Winston Churchill once famously said “Democracy is the worst form of government, except for all the others.” The same could be said for cash bail. While it’s certainly not a perfect system no one has come up with a better way to safeguard the presumption of innocence. Remember, in the American legal system a person is presumed innocent until proven guilty. Because of that forcing someone to molder in jail until they can have their day in court is extremely problematic from a legal perspective. At the same time however, simply letting people go and taking their word that they’ll show up to face the charges against them is also a dubious proposition. Bail bonds allow the innocent to remain free while awaiting trial and provides an incentive for the accused to fulfill their obligation to appear in court.

Bail Bond Algorithm

Goodbye Bondsman, Hello Big Data

As we said there is no doubt that the bail bonding system in America could use an overhaul to level the playing field a bit. But discarding it entirely simply because it may not be 100% fair to everyone all the time would be throwing the baby out with the bathwater. But that’s exactly what some so-called “progressive” criminal justice reformers want to do. They want to completely discard the bail system and replace it with a computer algorithm that leverages big data to predict who will flee and who will be a danger if they’re released. In other words, if the computer determines you’re a flight risk or danger to society the judge can keep you locked up indefinitely. While that might sound good on the surface it raises a number of troubling questions:

Who is Writing These Algorithms?

Computers are unbiased. Right? After all, they’re machines. And machines don’t make mistakes. They simply carry out their programming. So using a computer algorithm to determine who walks and who rots in jail should eliminate racism and classism from the bail system. While it’s an interesting concept it raises one very thorny question: Who is writing these algorithms?

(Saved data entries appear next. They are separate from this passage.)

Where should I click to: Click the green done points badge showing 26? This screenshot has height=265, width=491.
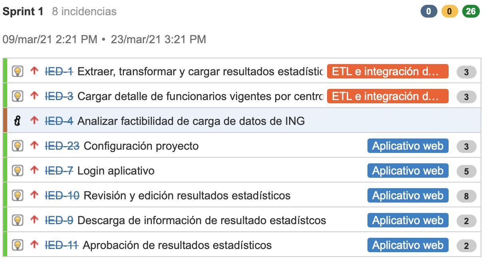pyautogui.click(x=471, y=12)
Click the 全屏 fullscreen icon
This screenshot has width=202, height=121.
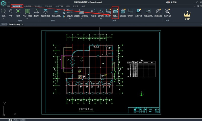pyautogui.click(x=18, y=13)
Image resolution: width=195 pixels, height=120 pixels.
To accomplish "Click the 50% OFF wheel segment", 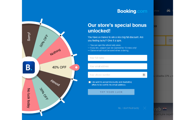I will [x=45, y=41].
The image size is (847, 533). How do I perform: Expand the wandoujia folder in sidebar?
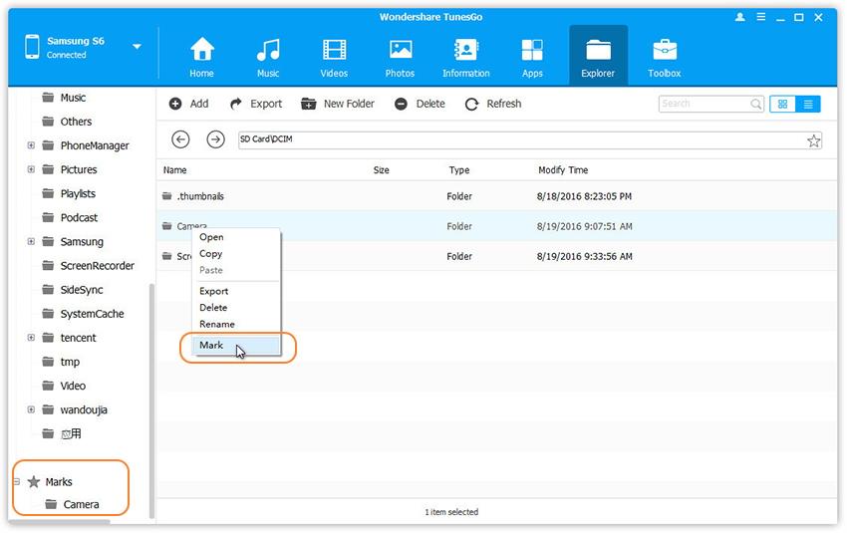click(31, 409)
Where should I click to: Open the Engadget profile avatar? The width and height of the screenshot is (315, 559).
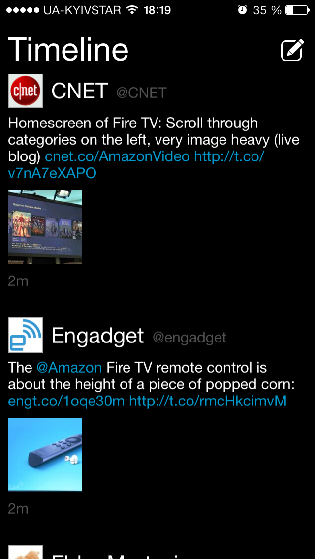[26, 335]
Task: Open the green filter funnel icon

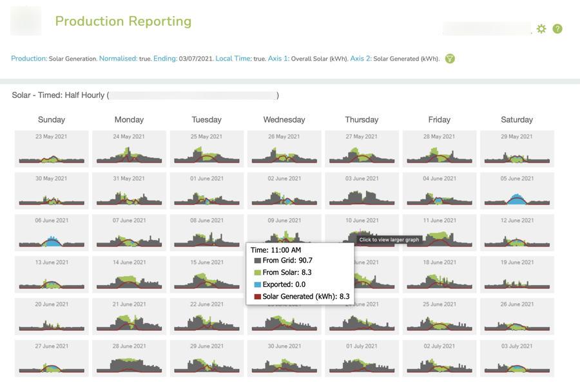Action: coord(450,59)
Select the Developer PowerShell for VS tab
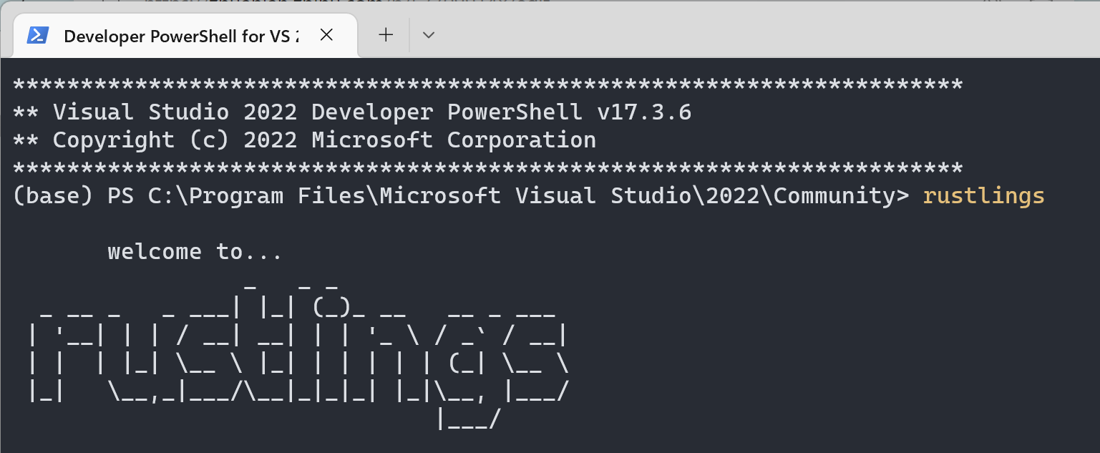Viewport: 1100px width, 453px height. pyautogui.click(x=179, y=36)
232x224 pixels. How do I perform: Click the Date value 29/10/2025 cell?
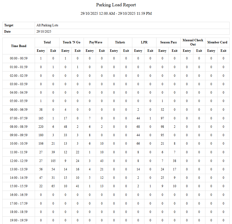coord(44,32)
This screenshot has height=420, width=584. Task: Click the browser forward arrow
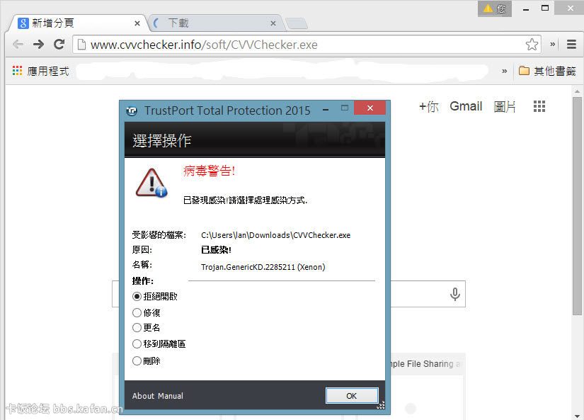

If someone in Adams County, Broomfield County, Weld County or Denver is held indefinitely as a result of a computer program it’s not the computer that’s deciding to hold them, it’s the programmer who wrote the algorithm. And what’s to prevent that programmer from codifying his or her own prejudices and hatreds into the computer code? Nothing. That’s right. Furthermore, virtually no one employing these algorithms has any idea how they work. So proper oversight is nearly impossible.

What if the Computer System is Hacked?

On October 4th 2018 Pentagon officials were informed that their computer system had been hacked. If the Pentagon’s computer system can be hacked what’s to prevent the Broomfield County Court system from being hacked and bail algorithms altered? While the state and county proclaim loudly that such a thing could never happen the fact is if it can happen to the Pentagon it can happen to your local court. It took the army months to discover someone had invaded their system. How many people would have to rot in jail before state officials discovered they’re there because someone hacked the system and altered their precious bail algorithm?

Who is Going to Pay To Monitor Those The Computer Has Released?

Right now when someone is released on bond it’s largely up to the bondsman to keep track of them. If they jump bail it’s the bonding agent who hires and pays the bounty hunter to track them down and return them to custody. If bail agents are eliminated who pays to keep track of those released by the computer algorithm? That’s right, you do. The taxpayer. Furthermore if the released individual fails to show up in court who pays to track them down? Right again. You, the taxpayer, do. And if your county runs out of money to track down fugitives they are then free to walk the streets without fear of being returned to jail.

How Are States Like Colorado Going to Replace All That Bail Money?

When someone out on bond fails to appear in court their bail amount is forfeited to the county where they were supposed to appear. Every year this forfeited bail provides millions of dollars to local coffers. If the current bail system is eliminated how are local governments going to replace that revenue? If you think they’re likely to come after you, the taxpayer, to make up for the shortfall you’re right. So think about that when it comes time to vote on whether to replace the bail system with an algorithm.

What if the Algorithm is Wrong?

The last and most obvious question is: “What if the algorithm is just plain wrong?” The argument for replacing the current bail system is that it is potentially unfair to some defendants. But what if the bail algorithm is something less than perfect? How many people who represent no actual flight or safety risk will be unfairly held behind bars, perhaps indefinitely, because one line of computer code wasn’t perfect? And who is going to analyze the code to root out these imperfections? Politicians? Judges? Taxpayers?

The Bottom Line

Replacing an unfair bail system that can be fixed with an unfair computer system that can’t is no solution to what ails the American justice system. The fact is that change does not always equals progress and just because something is called “progressive” doesn’t mean that it actually is.